Despite the stern warning from the State Health Commission, the flu had yet to fully manifest in Washington at the beginning of October 1918. The Washington Reporter noted closing the moviehouses and taprooms would “mean much loss to the managers of these places, but all have readily complied with the order, knowing that it is one of the steps necessary to prevent the spread of the disease, which is taking such a heavy toll of death around the country.”
In the days ahead, teachers were urged to ventilate their classrooms, make sure each child had their own individual drinking cups and implore children to use handkerchiefs if they sneezed. Children were also being allowed to play outside during the school day, breaks that were described as “not only preventative measures, but an incentive to better work … They run and play and breathe in plenty of good, crisp fall air. The doors of the school are thrown open, the windows lifted, and when the children return to their room, they feel fine.”
Within a week of the State Health Commission’s order, its impact on Washington was still mild, even as most public places remained closed, and football games, like the match-up of West Virginia University and University of Pittsburgh, were called off. The Washington Reporter noted “some of the amusement houses are getting anxious as to the time of opening. To them, each day means considerable monetary loss.”
Anyone who believed Washington County was going to escape the pandemic soon had the scales fall from their eyes. By Oct. 21, 1918, 57 new cases of influenza were reported around Washington, with the Tylerdale area being hit particularly hard. Within a couple of days, the schools that had been letting children play outside had their doors locked. The clubhouse of Washington County Golf and Country Club was converted to an emergency hospital, and calls went out for nurses, doctors and bedding.
“Conditions here are serious,” The Washington Reporter forthrightly stated.
It was the same in other corners of the county. The illness traveled up the Monongahela River, with hundreds of cases being reported in Monongahela and Donora. By Oct. 25, 1918, Charleroi residents were starting to fall victim to the flu. Avella had already seen six deaths. Along with public schools, Washington Business College and Washington Female Seminary closed.
The flu eventually claimed another casualty – Halloween.

-- Problem statement --
Please continue the passage on the 1918 flu in Washington County, starting after its last sentence. The records after this point are separate material, apart from the passage on the 1918 flu in Washington County.

-- Entries shown --
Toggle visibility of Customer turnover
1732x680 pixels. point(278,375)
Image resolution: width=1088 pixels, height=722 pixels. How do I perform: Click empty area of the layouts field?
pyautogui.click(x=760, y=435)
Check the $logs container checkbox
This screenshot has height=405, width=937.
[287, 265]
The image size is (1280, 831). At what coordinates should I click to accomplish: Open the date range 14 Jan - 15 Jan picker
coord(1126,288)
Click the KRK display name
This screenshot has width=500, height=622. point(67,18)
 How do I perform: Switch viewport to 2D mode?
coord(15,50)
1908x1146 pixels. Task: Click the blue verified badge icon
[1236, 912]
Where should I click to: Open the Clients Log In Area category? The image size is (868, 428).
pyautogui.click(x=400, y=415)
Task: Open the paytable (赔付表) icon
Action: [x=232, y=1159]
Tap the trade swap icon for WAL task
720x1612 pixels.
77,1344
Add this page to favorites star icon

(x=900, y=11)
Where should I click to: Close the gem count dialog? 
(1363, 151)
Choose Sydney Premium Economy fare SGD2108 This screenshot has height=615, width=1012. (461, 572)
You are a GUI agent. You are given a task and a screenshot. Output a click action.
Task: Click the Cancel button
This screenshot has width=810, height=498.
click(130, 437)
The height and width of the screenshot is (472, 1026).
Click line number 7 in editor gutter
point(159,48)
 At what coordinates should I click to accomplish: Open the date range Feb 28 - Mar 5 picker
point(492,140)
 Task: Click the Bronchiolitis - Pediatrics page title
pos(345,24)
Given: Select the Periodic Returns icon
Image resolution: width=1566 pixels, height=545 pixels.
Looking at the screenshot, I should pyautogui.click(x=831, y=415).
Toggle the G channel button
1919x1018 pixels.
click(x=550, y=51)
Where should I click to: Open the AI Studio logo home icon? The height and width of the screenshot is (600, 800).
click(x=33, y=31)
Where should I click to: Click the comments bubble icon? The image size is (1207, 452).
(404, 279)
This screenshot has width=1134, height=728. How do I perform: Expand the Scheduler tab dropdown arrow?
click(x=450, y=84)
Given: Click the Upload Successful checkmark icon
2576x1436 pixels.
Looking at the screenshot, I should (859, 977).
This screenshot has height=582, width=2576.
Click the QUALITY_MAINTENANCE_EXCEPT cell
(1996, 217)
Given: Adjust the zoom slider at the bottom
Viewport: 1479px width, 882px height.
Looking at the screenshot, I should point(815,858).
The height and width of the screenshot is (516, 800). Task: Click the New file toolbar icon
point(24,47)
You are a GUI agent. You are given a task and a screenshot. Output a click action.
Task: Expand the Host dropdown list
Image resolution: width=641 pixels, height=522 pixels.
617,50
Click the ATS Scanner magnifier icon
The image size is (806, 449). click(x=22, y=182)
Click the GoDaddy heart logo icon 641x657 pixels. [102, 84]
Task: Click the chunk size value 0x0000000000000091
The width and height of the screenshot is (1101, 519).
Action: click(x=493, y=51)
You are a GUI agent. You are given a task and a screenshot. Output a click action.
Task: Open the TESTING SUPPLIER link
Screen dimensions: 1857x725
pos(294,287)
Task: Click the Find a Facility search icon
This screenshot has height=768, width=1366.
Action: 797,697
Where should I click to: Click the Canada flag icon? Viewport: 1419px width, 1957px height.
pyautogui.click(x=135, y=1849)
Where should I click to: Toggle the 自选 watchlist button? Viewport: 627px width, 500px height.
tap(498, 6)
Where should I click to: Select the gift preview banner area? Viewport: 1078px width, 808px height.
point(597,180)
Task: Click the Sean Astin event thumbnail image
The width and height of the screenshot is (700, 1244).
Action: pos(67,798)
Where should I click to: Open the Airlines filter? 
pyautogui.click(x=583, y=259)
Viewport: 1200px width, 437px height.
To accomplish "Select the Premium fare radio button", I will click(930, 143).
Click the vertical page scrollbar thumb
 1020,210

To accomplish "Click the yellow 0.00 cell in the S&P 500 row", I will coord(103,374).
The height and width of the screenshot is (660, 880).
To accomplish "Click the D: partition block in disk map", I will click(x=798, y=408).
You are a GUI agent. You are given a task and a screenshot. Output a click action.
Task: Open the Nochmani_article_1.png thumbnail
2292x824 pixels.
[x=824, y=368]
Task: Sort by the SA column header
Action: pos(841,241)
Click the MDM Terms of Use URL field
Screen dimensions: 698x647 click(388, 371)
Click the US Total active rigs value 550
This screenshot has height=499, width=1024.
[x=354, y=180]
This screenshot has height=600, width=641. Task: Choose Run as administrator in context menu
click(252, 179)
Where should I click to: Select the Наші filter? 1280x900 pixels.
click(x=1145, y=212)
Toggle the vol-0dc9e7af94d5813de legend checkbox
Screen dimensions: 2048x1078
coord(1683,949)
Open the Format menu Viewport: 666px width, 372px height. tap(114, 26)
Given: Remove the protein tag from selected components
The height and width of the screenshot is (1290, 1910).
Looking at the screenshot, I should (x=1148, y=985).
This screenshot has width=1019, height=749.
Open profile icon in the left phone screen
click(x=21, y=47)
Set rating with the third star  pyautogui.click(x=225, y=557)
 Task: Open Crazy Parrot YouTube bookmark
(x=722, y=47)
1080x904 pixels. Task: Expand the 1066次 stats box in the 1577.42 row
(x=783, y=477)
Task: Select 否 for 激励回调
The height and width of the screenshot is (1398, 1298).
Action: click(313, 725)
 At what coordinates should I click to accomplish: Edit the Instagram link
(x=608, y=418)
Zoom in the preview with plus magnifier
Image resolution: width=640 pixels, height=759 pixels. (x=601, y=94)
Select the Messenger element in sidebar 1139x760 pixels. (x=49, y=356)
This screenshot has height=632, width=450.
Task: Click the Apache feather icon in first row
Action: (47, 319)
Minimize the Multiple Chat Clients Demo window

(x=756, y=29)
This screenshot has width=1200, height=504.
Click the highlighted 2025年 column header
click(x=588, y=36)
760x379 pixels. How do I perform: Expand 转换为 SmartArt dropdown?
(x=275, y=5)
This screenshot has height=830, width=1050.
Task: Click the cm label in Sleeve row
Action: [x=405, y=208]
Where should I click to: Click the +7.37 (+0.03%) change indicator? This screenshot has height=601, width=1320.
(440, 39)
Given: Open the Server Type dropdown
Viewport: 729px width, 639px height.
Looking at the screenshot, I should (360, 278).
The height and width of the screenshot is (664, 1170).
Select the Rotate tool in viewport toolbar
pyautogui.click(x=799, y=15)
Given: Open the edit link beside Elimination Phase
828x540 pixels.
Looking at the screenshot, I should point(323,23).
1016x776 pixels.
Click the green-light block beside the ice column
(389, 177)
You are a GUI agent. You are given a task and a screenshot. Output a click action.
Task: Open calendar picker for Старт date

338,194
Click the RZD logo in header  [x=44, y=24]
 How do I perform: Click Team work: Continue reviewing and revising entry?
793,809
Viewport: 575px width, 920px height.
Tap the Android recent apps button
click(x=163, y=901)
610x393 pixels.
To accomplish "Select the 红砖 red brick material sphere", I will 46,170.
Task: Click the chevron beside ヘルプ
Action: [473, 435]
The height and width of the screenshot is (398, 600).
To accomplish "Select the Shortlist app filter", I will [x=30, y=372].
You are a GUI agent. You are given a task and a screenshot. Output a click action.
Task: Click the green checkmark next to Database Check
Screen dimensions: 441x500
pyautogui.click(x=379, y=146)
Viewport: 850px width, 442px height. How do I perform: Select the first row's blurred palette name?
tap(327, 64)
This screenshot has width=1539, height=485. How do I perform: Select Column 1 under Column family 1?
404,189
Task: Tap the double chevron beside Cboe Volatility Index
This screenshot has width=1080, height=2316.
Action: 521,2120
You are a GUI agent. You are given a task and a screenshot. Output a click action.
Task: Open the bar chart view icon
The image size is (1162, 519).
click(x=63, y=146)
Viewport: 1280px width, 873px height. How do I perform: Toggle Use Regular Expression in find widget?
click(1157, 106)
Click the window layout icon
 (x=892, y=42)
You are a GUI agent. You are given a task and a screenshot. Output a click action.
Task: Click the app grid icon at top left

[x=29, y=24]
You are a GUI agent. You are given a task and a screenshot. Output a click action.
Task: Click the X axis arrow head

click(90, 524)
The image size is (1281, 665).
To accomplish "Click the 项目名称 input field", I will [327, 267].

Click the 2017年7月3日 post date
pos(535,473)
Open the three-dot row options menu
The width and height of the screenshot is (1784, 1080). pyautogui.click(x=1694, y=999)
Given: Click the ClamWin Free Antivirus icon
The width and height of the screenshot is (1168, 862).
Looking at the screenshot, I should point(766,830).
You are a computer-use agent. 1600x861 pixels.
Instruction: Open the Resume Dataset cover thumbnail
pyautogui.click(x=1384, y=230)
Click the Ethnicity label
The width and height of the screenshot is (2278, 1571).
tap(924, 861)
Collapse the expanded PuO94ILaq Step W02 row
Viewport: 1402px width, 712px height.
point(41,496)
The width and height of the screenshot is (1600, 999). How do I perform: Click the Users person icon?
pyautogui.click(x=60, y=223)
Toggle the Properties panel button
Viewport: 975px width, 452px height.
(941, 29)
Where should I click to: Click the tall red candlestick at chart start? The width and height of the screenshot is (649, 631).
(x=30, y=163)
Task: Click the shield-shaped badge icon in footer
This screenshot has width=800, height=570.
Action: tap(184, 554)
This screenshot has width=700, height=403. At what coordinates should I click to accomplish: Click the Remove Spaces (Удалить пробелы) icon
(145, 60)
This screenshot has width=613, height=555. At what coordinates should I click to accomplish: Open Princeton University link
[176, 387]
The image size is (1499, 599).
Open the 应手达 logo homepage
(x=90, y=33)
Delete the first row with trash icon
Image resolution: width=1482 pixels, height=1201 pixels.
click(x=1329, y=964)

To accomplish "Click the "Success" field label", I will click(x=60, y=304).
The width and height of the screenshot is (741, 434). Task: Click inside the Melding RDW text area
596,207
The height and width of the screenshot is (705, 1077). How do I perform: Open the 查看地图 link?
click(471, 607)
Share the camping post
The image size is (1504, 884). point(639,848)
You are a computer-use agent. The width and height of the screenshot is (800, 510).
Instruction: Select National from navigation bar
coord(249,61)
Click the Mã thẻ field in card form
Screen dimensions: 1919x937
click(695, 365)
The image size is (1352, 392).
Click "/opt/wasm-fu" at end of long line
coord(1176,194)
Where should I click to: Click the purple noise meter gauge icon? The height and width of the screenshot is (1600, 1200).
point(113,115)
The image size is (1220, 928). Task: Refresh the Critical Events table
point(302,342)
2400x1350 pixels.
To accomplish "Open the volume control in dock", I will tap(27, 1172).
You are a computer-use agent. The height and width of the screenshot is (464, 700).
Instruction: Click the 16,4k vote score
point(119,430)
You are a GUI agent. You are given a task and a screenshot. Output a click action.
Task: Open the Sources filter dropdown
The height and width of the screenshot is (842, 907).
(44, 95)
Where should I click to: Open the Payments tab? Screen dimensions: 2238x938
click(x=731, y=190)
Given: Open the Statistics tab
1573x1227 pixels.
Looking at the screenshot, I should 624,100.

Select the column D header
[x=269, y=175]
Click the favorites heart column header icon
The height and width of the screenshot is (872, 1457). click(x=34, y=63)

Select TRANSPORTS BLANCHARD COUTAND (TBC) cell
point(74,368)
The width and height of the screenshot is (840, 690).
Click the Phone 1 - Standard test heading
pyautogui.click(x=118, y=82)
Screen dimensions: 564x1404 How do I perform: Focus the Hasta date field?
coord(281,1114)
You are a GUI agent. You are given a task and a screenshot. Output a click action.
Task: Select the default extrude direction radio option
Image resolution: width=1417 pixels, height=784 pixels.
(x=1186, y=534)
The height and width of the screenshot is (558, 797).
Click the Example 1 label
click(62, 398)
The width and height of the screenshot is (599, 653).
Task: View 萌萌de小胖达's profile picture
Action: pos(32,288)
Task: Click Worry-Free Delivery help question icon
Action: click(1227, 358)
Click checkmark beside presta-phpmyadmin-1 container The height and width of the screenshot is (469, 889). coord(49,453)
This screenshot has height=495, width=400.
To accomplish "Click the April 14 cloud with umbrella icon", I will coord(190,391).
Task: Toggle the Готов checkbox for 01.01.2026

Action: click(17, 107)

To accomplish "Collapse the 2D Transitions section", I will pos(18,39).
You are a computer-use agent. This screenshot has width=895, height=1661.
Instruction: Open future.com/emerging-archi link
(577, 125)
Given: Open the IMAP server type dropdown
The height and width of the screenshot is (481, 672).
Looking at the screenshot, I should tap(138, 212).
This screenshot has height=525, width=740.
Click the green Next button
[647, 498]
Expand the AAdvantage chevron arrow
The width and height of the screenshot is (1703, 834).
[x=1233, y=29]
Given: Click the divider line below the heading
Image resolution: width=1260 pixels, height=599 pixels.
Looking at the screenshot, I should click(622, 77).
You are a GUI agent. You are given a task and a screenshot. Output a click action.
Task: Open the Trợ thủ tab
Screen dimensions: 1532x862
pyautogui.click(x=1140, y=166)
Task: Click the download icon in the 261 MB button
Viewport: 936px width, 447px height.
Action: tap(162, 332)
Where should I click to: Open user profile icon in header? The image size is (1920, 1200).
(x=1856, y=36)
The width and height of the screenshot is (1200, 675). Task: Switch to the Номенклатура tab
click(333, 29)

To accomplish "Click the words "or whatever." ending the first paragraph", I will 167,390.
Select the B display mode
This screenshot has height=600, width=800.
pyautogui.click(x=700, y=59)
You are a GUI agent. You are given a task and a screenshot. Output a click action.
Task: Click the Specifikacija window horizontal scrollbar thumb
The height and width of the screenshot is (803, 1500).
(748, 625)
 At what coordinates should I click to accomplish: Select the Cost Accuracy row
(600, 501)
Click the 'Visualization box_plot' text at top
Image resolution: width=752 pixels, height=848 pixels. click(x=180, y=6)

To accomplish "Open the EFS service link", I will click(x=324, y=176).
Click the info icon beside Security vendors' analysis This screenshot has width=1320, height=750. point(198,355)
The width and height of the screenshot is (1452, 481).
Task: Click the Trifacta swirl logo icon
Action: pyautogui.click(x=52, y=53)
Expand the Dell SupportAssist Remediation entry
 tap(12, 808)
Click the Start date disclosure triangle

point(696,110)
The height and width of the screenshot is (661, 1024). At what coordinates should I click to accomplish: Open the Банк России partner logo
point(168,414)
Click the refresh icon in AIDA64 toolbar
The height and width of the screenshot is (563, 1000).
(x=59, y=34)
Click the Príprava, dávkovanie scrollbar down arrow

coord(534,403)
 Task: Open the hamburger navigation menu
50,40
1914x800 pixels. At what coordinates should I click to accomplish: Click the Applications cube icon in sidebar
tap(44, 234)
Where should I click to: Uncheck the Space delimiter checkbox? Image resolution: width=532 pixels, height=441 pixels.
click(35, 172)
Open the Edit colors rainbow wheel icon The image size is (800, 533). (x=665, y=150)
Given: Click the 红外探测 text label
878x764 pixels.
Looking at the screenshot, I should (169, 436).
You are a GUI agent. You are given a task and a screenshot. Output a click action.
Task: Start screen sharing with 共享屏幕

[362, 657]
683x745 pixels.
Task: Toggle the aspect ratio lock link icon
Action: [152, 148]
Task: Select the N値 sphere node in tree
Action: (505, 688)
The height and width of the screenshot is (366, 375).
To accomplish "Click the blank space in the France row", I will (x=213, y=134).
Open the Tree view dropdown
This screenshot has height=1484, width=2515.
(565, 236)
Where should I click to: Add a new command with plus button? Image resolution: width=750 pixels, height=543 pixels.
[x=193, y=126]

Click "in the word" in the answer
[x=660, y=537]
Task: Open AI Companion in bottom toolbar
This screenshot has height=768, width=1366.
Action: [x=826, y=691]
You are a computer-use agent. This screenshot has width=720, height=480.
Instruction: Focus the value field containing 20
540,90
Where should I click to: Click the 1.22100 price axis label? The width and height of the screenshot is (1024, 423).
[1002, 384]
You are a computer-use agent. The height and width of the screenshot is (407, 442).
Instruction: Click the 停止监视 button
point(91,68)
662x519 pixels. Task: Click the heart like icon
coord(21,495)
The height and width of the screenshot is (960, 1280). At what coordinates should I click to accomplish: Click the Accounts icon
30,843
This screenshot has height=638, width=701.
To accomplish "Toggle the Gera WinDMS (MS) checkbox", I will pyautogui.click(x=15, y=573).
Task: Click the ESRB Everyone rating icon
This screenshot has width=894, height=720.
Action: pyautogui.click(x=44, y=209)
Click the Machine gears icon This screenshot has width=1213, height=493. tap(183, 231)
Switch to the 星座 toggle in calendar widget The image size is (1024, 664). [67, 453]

-- Written response --
Despite the fears of contagion, the nights before the holiday saw children around Washington ringing doorbells and running away, stealing porch furniture and engaging in other forms of mischief. However, Otto Luellen, the chief of Washington’s police force, warned there “must be no promiscuous chasing about” by the community’s young people.
“There is much sickness over town, and parents are urged to be careful … to see that homes where there is sickness are not visited, or unseemly noises made about such homes,” the Reporter said. “Running on porches, slapping down sticks, pounding on windows, and other things at homes where someone may be ill would only aggravate that illness.”
By the beginning of November, the flu started to recede. Physicians were less frantic, and officials began to consider reopening schools and other gathering places. By Nov. 7, the flu was off the front page of the Reporter, replaced by joyous headlines about surrender of Germany and the end of the war. Joseph Young, a 20-year-old from Pittsburgh, survived the flu, but he was killed amid Canonsburg’s riotous celebrations when the armistice was announced. Residents exuberantly fired off their weapons, and a stray bullet ended Young’s life instantly.
A few days later, public places began to reopen, and the Globe Theater in Washington got back down to the business of offering the city’s residents some diversion. Their first features after reopening were “Deluxe Annie,” starring Norma Talmadge, and “The Spirit of ’17” with Jack Pickford. It was business as usual, with life in the city more or less back to normal.
According to Anne Madarasz, the chief historian at the Senator John Heinz History Center, the flu was “gone, almost as quickly as it came.”